Figure 2.

Schematic view of the early phase events involving uncoated HIV-1 RTC. The numbering of events continues from Fig. 1. (4) Completion of reverse transcription results in double-strand cDNA comprising 99-nucleotide-long central DNA flap produced as a result of additional initiation of the (+) DNA synthesis at the second polypurine tract in the middle of the HIV genome. Newly synthesized DNA is probably covered by molecules of nucleocapsid (NC) protein.

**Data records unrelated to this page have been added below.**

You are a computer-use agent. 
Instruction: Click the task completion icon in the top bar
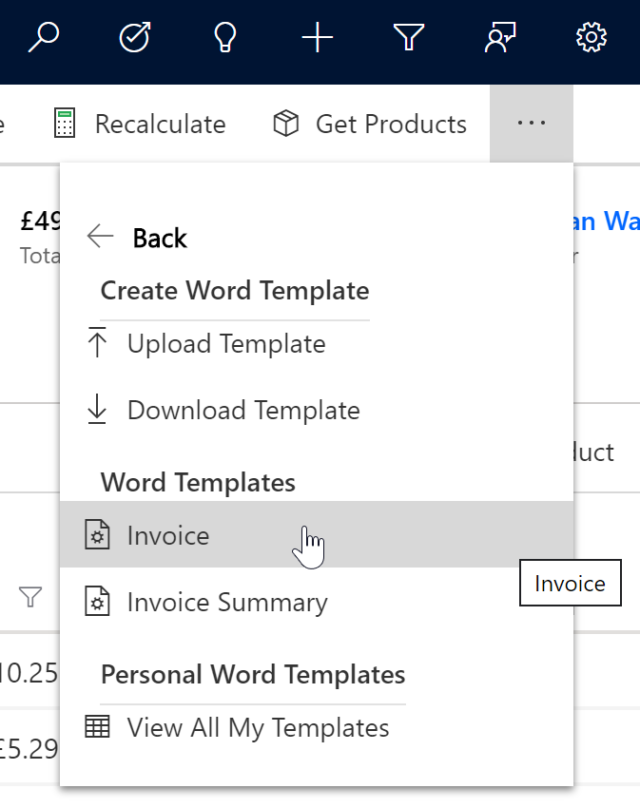point(135,37)
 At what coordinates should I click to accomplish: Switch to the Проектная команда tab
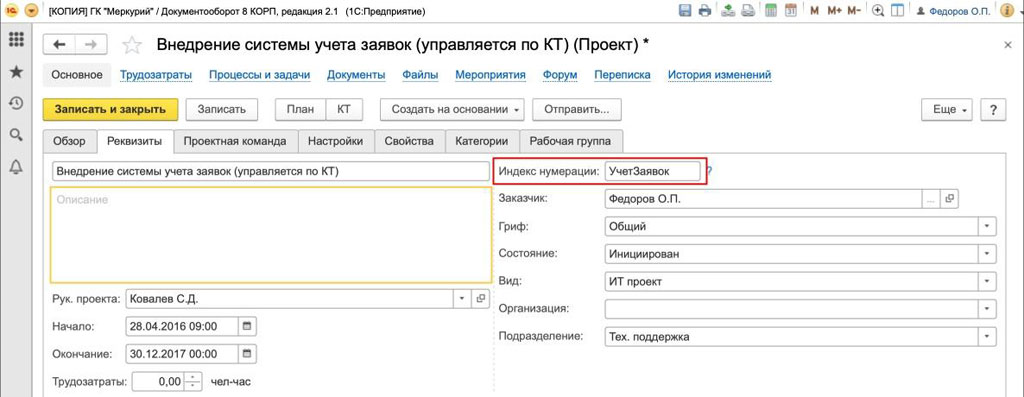point(235,141)
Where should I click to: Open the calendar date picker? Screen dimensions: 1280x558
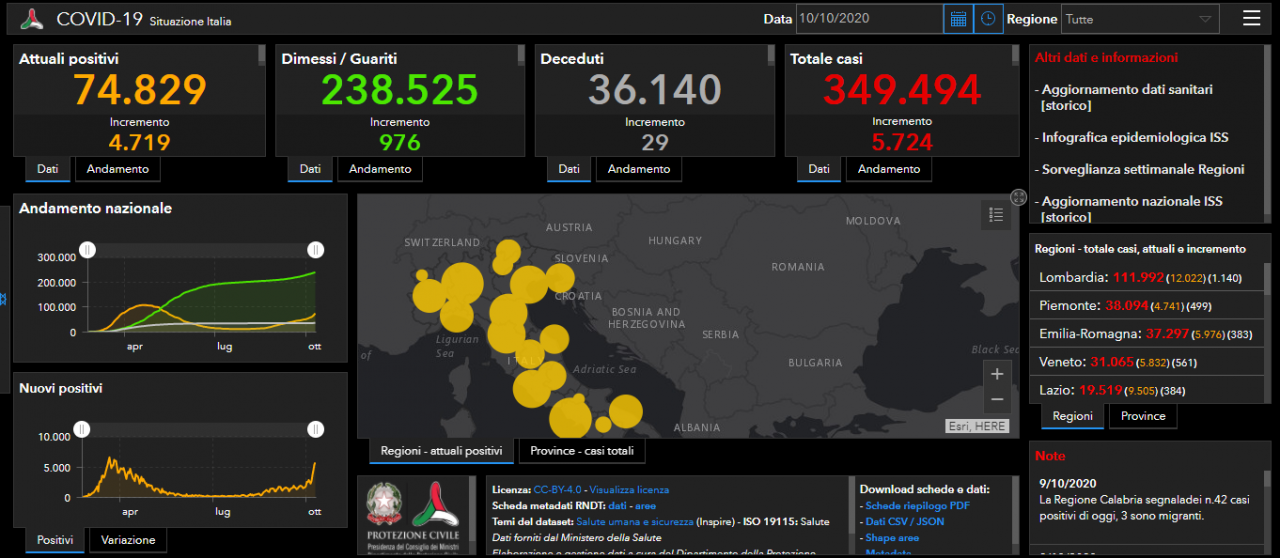tap(958, 19)
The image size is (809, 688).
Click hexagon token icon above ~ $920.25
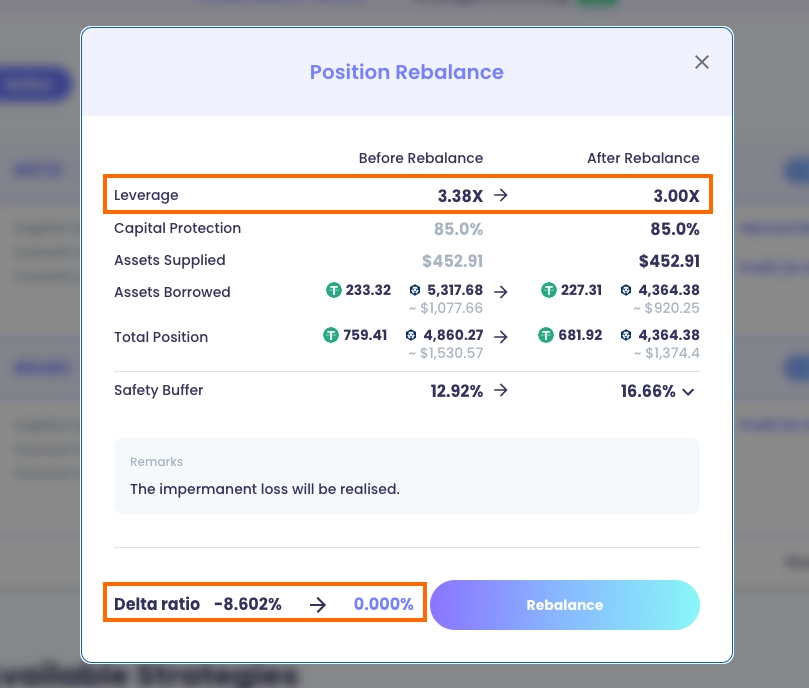coord(626,290)
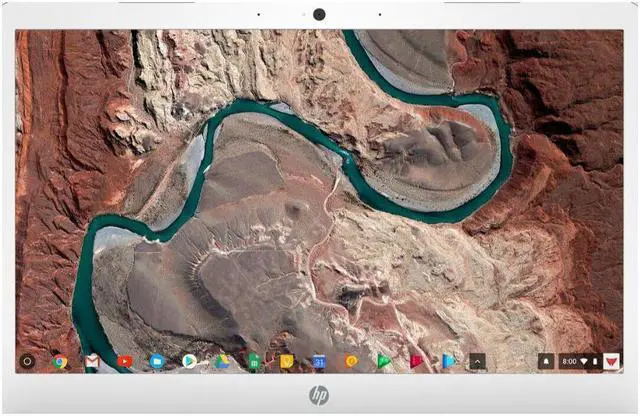This screenshot has width=640, height=416.
Task: Open the yellow Google Keep icon
Action: pos(286,361)
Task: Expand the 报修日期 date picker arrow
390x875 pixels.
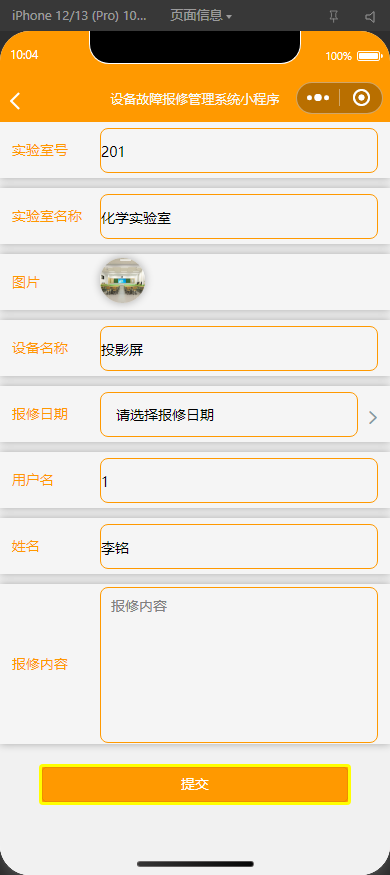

Progress of reverse transcription is likely associated with progressive capsid disassembly (uncoating). (5) RTCs undergo protein rearrangement which results in binding of MA and Vpr molecules along the length of cDNA. This RTC design protects cDNA from nuclease attack and provides proper exposure of the nuclear localization signals (NLSs) of MA, Vpr and IN to importins. RTC also incorporates host cell proteins: high-mobility group DNA-binding protein, HMGA, and the transcriptional co-activator LEDGF/p75. The latter protein binds IN molecules and contributes to protection of IN from proteolysis and to nuclear targeting of RTC. (6) During their intracytoplasmic transport toward the (−) ends of MT, uncoated RTCs interact with importin (karyopherin) α/β heterodimers which provide translocation of the RTC through the nuclear pore complex (NPC). NLS-comprising proteins of RTC (MA, IN, Vpr and LEDGF/p75) can bind importin α of the α/β heterodimer. IN also binds importin 7, however the role of this interaction in RTC nuclear import is unclear. (7) Cytoplasmic transport of the RTC-importin complexes in the productive pathway ends with interaction with nucleoporins of the NPC and subsequent translocation into the nucleus. (8) Most RTCs traveling to the (−) ends of MT end up in an aggresomal (non-productive) pathway. In this pathway, RTCs are transported on MTs towards the MT organizing center (MTOC) together with aggresomes, which recruit proteasomes. Thus, this pathway results in disposal of RTCs.